The proposed LSTM model

The structure of the suggested LSTM network is shown in Fig. 11. Each of the four LSTM layers in the prediction model comprises 64 units. To create an improved forecasting model, the network contains two feed-forward layers after the LSTM layers, one with 32 units and one with only one unit.

As a result, the suggested model has almost 144,633 trainable parameters, reducing the time to train the model.

To train the LSTM-based deep neural network, a dataset of time-series was constructed by creating windows of 90 consecutive precipitation values. Each window consisted of 90 rainfall observations, and the corresponding output value was the 91st value in the dataset, representing the subsequent consecutive observation. In total, 92,450 windows of consecutive rainfall measurements were generated for training the LSTM model. A training set and a testing set were created from the dataset at a ratio of 80:20, respectively.

Dataset preparation

The system created a windowed time-series dataset with a window size of 90, consisting of 90 consecutive precipitation values in each window. Each window’s input sequence comprised the first 90 values, and the corresponding output was set as the 91st value. This resulted in a total of 92,450 windows of consecutive rainfall measurements.

Train-test split

The dataset was split into training and testing sets using an 80:20 ratio. Specifically, 80% of the windows (73,960 windows) were allocated for training, while the remaining 20% (18,490 windows) were reserved for testing.

Model architecture

The implemented prediction model featured four LSTM layers, each consisting of 64 units. Following the LSTM layers, the network included two feed-forward layers: one with 32 units and one with a single unit. This architecture was designed to build an optimized forecasting model.

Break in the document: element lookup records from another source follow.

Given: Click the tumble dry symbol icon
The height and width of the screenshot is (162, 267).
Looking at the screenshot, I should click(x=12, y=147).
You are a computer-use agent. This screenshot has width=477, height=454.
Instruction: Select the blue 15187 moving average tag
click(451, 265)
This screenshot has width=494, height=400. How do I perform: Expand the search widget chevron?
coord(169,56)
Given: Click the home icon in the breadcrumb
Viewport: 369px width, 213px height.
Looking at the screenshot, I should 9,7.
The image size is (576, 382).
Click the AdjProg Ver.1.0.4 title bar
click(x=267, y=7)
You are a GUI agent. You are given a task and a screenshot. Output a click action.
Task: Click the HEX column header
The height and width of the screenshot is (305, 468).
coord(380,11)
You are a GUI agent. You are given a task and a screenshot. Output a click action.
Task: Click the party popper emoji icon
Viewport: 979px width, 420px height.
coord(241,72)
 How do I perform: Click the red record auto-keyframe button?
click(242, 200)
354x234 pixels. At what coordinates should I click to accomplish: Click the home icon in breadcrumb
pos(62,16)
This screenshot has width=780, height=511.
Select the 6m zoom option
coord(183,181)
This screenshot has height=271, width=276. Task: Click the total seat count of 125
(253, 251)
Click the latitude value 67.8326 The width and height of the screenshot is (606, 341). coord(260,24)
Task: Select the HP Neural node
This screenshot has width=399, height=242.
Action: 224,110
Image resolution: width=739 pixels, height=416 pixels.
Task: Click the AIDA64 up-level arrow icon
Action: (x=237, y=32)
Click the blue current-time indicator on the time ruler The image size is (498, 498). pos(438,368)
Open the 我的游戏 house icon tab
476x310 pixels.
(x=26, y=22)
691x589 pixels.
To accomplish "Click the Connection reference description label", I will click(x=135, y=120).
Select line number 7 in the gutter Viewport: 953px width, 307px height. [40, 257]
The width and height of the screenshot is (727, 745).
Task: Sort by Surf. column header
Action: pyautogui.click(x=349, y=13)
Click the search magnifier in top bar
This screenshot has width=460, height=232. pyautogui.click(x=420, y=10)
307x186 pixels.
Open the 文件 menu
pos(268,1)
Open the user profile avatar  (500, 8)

Hyperparameter optimization

Hyperparameter optimization techniques were employed to fine-tune the model’s performance. Specific values were chosen for each hyperparameter during the optimization process. Example hyperparameter values: Number of LSTM Layers: 4, Units per LSTM Layer: 64, Units in the First Feed-Forward Layer: 32, Units in the Second Feed-Forward Layer: 1.

Model compilation

The model was compiled by specifying the necessary components, including the loss function and optimizer. To measure the disparity between the values, the loss function was mean squared error (MSE) was used that were anticipated and those that were actually obtained. With additional default values and a learning rate of 0.001, the Adam optimizer was used.

Model training

The LSTM model was trained using the prepared training data and the specified hyperparameters. The training process involved running 100 epochs to ensure sufficient training iterations without overfitting. A batch size of 32 was chosen to process 32 samples at each iteration before updating the model’s parameters.

Performance evaluation

The model’s performance on the testing set was assessed after the training phase. To measure the precision of the model’s predictions, evaluation measures including mean absolute error (MAE) and root mean square error (RMSE) were used. The model’s performance, including accuracy and validation loss, was carefully analyzed to ensure the best results were achieved.

Hyperparameter tuning

To enhance the performance of the LSTM model, an extensive hyperparameter tuning process was conducted to optimize its configuration further. To effectively explore the hyperparameter space and identify the ideal combination, methods like random search and Bayesian optimization were used. Example hyperparameter tuning using random search: Number of LSTM Layers: randomly selected from^2,4,6 (selected value: 4), Units per LSTM Layer: randomly selected from [32, 64, 128] (selected value: 64), Learning Rate: randomly selected from [0.0001, 0.001, 0.01] (selected value: 0.001), Batch Size: randomly selected from [16, 32, 64] (selected value: 32), Number of Epochs: randomly selected from [50, 100, 150] (selected value: 100), Random search efficiently sampled hyperparameter combinations and evaluated their performance, enabling a more targeted exploration., The combination that yielded the best performance, considering accuracy and validation loss, was selected as the optimized hyperparameters for the LSTM model.

Iterative refinement

To further enhance the model’s performance and address any remaining issues, an iterative refinement process was implemented. Various techniques were applied iteratively to optimize the model’s generalization and prevent overfitting. Example iterative refinement techniques: Regularization: Dropout with a rate of 0.3 was applied to the LSTM layers to improve generalization. Learning Rate Scheduling: If the validation loss did not decrease after 10 epochs, the learning rate was decreased by a factor of 0.01. Early Stopping: To reduce overfitting, training was terminated if the validation loss did not become better after 20 iterations. These refinement techniques were systematically applied, and the model’s performance was assessed at each iteration to determine their impact and select the most effective settings.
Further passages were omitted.